D’une certaine manière, comme tu le dis, les conditions de jeu dictées par le circuit n’ont pas favorisé ce type de comportement sur la deuxième partie de sa carrière…
C’est vrai et je le déplore un peu. Le changement a été peut‐être trop radical. Et inutile de dire que j’aime le tennis quand on attaque – c’était ma filière. Alors, quand je vois Roger monter à nouveau au filet, ça me fait vraiment plaisir ! D’autant que c’est un sacré volleyeur.
Tu as souvent expliqué que Roger manquait d’audace, sur terre battue…
Je reste persuadé qu’il est un très grand joueur sur terre battue. D’ailleurs, quoi qu’on dise, ses résultats le prouvent et il est né sur cette surface. Je me rappelle de sa dernière finale, à Roland Garros, face à Rafael Nadal. Il avait démarré à 100 à l’heure, break en poche dans le deuxième set, après avoir asphyxié l’Espagnol dans le premier. J’étais chaud bouillant et…
Et ?
Et il a décidé de reculer un peu, de se laisser torturer sur son revers. Dans un premier temps, Rafael Nadal est revenu au score. Puis, il est passé devant et la finale était terminée. Moi, c’est comme ça que j’ai analysé ce match, vu des tribunes. Autant te dire que j’étais un peu énervé.
Pour toi, il est le plus grand de tous les temps…
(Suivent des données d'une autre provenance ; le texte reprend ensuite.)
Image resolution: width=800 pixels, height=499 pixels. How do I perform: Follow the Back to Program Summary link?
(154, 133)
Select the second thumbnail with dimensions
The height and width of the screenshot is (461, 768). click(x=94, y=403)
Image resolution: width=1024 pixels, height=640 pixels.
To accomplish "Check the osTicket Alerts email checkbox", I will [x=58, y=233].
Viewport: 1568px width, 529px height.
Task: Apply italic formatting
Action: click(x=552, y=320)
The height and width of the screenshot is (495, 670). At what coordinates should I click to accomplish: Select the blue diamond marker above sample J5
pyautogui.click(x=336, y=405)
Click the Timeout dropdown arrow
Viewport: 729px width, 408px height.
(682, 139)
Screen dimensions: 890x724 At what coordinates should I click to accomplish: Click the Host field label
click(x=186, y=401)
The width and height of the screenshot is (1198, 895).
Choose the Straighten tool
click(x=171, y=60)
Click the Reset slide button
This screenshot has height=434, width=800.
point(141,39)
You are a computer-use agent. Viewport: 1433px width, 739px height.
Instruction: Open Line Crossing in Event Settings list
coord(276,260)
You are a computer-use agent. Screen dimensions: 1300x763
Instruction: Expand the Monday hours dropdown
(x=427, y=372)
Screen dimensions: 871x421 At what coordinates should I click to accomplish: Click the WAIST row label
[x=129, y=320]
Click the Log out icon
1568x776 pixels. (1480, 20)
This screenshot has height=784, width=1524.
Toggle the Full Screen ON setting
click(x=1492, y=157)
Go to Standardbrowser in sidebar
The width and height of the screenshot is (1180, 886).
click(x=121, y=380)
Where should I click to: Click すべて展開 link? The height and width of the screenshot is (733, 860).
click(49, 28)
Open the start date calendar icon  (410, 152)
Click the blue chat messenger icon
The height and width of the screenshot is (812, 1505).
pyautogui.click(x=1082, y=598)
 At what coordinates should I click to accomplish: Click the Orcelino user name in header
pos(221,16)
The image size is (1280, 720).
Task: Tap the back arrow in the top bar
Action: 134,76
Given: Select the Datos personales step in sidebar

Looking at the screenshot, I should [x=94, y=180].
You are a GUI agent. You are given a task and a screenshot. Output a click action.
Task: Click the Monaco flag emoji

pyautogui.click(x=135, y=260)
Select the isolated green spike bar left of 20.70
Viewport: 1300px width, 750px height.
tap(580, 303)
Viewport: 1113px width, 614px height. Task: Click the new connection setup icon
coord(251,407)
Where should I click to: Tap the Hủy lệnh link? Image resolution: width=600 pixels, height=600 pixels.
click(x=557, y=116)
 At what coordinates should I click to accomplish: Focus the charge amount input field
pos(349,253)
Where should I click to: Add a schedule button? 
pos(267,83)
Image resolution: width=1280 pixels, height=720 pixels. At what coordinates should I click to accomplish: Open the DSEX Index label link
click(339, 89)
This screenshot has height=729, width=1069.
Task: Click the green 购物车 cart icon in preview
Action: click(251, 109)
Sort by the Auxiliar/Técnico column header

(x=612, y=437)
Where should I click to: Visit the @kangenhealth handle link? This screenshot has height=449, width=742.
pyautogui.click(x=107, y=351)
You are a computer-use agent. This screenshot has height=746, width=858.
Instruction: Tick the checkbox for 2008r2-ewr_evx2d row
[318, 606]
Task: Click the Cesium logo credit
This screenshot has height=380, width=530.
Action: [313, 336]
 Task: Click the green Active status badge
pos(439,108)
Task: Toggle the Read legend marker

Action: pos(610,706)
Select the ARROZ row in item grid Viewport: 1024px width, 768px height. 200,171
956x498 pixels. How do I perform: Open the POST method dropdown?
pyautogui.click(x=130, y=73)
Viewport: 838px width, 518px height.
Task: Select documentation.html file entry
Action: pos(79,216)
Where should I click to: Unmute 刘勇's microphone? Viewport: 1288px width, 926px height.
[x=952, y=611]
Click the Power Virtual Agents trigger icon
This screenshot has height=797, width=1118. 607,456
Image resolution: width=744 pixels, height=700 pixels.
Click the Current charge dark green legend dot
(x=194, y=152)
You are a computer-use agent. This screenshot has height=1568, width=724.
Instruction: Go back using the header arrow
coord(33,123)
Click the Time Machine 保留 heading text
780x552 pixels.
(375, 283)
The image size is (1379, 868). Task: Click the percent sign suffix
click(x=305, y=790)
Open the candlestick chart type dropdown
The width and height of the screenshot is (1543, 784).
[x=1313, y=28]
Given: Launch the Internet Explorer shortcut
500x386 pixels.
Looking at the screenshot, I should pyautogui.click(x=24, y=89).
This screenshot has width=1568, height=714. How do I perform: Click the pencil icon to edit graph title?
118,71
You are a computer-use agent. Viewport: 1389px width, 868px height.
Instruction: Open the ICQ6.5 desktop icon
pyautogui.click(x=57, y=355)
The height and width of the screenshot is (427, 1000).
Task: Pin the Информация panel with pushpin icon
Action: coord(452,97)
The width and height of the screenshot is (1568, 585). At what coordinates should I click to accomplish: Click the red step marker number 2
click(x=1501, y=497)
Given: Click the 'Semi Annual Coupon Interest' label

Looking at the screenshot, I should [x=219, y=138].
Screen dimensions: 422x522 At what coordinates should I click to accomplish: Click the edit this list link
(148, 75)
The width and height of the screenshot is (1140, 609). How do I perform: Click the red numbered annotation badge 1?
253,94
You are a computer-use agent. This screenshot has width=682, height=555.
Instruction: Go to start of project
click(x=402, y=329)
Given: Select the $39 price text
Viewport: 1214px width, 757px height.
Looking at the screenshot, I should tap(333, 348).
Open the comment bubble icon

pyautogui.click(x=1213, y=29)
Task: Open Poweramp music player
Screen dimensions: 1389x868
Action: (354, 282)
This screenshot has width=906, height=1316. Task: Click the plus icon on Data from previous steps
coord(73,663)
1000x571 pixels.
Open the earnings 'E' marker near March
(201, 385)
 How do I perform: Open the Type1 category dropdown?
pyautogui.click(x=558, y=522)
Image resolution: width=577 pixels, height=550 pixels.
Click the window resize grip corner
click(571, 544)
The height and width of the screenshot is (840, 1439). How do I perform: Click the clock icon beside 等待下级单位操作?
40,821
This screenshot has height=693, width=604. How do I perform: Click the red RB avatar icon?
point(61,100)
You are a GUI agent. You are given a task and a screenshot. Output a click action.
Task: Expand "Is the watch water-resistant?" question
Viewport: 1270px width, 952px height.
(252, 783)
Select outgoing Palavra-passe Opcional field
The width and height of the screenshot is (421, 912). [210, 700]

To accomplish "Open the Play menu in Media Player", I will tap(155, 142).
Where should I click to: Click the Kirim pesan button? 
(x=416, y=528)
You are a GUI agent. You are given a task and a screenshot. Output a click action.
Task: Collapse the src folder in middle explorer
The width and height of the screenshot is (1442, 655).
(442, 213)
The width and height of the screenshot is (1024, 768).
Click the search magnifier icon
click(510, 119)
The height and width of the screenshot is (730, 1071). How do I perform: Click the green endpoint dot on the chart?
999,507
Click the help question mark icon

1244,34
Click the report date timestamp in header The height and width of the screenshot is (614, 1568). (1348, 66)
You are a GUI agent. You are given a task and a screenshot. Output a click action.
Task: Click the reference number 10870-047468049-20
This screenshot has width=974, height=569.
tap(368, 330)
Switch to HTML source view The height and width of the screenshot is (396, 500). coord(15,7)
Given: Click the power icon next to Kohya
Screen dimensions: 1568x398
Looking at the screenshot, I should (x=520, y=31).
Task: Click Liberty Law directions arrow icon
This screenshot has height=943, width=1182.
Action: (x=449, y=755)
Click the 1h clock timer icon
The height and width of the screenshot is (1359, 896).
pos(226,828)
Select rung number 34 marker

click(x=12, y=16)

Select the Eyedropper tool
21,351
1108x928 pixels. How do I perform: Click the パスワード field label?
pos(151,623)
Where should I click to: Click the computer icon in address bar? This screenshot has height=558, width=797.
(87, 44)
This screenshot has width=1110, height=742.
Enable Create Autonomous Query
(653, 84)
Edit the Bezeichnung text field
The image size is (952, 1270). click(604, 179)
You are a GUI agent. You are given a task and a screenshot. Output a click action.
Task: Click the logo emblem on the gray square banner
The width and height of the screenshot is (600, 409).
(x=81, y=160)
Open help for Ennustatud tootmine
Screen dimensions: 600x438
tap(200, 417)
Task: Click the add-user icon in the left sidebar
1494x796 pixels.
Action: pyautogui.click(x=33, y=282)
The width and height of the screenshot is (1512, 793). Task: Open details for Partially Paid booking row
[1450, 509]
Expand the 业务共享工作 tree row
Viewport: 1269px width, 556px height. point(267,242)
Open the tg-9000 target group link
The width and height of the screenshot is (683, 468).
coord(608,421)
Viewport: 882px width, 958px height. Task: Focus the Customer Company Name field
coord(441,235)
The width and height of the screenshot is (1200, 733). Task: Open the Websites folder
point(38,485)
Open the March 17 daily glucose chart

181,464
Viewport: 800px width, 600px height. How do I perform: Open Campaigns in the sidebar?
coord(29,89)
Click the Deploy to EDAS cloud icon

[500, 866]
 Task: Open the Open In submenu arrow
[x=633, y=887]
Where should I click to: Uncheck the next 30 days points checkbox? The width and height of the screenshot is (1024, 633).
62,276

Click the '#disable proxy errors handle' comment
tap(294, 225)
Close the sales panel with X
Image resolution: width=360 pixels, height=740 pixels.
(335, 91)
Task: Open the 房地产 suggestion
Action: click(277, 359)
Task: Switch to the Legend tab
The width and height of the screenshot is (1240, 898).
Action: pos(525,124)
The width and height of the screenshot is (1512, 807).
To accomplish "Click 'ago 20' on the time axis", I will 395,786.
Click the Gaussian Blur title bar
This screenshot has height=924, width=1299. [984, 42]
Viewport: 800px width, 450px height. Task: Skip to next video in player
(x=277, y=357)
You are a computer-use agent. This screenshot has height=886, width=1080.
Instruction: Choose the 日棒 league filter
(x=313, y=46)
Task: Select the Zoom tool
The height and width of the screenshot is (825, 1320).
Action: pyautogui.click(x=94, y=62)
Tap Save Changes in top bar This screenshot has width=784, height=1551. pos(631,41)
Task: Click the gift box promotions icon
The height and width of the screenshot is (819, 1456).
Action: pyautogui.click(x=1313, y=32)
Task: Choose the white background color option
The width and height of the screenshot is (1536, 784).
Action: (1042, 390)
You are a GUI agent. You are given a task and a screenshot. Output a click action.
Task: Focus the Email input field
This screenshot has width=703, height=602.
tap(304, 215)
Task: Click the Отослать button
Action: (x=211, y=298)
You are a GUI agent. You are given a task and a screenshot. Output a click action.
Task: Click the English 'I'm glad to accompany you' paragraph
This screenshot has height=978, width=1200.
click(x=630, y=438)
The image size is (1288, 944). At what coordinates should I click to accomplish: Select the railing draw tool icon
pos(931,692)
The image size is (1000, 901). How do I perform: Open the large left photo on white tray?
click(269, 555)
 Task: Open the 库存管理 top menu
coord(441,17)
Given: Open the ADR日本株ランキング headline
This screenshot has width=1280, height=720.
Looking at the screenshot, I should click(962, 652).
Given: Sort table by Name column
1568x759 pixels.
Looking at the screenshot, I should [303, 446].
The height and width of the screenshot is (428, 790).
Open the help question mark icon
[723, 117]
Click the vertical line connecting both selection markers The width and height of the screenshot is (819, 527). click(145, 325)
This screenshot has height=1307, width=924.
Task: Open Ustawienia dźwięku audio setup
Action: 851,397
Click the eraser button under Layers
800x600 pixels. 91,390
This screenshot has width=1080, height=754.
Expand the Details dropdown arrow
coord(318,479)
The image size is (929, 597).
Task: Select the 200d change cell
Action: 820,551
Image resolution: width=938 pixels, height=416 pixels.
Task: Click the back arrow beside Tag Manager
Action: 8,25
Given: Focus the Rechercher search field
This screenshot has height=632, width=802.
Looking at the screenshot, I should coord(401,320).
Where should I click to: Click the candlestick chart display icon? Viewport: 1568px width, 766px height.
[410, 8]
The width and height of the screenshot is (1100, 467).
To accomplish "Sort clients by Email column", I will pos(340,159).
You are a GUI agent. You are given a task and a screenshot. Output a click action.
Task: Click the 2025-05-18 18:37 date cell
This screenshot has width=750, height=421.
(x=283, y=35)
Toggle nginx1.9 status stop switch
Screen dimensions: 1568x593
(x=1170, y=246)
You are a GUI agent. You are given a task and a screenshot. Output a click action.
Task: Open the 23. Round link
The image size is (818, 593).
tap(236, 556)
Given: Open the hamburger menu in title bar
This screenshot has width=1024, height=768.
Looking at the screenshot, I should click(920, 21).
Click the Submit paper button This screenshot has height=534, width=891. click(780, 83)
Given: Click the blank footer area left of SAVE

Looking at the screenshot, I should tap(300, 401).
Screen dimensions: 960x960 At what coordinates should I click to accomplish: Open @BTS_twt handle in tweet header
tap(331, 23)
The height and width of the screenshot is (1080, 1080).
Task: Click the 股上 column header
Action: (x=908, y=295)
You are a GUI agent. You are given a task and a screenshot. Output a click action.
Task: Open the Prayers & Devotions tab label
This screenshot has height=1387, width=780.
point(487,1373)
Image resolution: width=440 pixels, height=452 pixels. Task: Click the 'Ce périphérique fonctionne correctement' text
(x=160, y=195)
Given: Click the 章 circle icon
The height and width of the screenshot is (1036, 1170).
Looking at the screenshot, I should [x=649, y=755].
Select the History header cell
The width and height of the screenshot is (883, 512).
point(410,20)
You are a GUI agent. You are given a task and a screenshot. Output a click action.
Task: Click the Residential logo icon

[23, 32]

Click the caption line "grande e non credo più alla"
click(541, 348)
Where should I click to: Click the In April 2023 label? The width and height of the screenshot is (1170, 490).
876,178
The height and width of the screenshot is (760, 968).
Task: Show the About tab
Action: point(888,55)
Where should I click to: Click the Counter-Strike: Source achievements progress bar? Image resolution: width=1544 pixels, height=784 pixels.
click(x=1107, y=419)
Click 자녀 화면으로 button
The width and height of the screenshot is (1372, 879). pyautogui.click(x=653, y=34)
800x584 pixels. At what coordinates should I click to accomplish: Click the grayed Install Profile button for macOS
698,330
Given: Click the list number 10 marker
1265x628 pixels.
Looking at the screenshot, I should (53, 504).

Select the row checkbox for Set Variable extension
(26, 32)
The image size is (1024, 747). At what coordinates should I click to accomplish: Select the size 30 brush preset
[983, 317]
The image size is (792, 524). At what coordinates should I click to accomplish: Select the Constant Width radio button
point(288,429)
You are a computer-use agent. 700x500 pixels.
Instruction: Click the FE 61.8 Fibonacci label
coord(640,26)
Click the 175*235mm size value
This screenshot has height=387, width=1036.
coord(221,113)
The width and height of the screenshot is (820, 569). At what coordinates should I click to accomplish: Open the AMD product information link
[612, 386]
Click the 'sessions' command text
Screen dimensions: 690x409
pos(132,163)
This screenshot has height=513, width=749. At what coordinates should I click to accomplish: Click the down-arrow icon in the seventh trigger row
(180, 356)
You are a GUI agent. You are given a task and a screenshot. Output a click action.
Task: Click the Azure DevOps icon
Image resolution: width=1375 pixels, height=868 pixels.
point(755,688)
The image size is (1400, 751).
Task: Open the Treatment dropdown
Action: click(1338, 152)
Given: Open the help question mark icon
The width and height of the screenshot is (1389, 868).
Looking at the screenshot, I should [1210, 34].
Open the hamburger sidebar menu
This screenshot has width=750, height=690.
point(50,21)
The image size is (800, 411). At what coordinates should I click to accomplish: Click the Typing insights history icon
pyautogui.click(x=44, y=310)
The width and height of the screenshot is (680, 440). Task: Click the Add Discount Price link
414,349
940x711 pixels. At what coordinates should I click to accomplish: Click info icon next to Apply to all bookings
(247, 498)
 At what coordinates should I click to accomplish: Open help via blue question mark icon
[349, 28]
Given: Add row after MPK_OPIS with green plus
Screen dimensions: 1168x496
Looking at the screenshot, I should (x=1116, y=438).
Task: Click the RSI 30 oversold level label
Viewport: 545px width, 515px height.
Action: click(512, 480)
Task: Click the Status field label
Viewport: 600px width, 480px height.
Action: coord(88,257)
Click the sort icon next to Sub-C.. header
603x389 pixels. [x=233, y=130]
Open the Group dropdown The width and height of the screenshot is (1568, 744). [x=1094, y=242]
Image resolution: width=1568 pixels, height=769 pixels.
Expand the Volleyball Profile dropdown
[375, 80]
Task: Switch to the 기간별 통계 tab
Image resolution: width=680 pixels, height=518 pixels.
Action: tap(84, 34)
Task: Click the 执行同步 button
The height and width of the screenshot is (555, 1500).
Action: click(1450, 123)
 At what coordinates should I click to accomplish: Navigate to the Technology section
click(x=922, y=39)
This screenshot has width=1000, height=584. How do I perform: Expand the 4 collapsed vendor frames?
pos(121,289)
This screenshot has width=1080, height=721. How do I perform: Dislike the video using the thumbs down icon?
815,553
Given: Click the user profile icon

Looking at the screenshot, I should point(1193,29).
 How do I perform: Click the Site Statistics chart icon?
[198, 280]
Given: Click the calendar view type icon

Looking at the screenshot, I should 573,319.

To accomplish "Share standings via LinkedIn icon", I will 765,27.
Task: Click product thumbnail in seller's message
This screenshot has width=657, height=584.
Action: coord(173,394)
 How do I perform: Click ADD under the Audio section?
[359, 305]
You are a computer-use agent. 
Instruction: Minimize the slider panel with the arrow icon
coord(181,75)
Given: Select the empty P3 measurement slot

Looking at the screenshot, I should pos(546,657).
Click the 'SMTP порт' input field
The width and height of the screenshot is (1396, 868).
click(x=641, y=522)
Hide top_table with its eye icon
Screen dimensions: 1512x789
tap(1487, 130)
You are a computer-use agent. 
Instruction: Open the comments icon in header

Je vais être sincère : je suis comblé, j’ai eu la chance de le jouer et aussi de le battre (rires) (NDLR : en 1999, au Challenger de Grenole, Boutter bat Federer 4–6 6–2 6–3). Aujourd’hui, il porte notre sport. Il a permis qu’il soit encore plus populaire. Roger est une icône, un homme de valeurs. Quand il va partir, il va y avoir un vide. Alors, quand je le vois aussi motivé par les Jeux Olympiques à Londres, aussi fringant sur ciment, j’espère juste qu’il pourra rester un petit peu plus de temps tout en haut du tennis mondial. Mais je préviens aussi tout le monde… Profitez‐en, car, un jour, il sera bien obligé d’arrêter. A ce moment‐là, seules ses victoires et ses coups magiques demeureront éternels.
La première de Federer
Julien Boutter, 67ème, a perdu la finale du tournoi de Milan contre Roger Federer, 27ème, en janvier 2001, 6–4 6–7(7) 6–4. Professionnel de 1996 à 2004, Boutter a été classé 46ème au meilleur de sa carrière, en 2002. En 2003, il a remporté son seul titre ATP à Casablanca, face à Younes El‐Aynaoui, 6–2 2–6 6–1. Il a disputé près de 150 matches sur le circuit ATP, mais n’a jamais dépassé le stade du deuxième tour en Grand Chelem.
A Milan, Roger remporte le premier des 89 titres – série en cours – de sa carrière. Il s’était incliné, auparavant, lors de ses deux premières finales, disputées en 2000. C’était à Marseille et à Bâle. Ce trophée en Italie, en 2001, sera le seul cette même année, marquée aussi par deux autres défaites en finale de tournois, à Rotterdam et, à nouveau, à Bâle.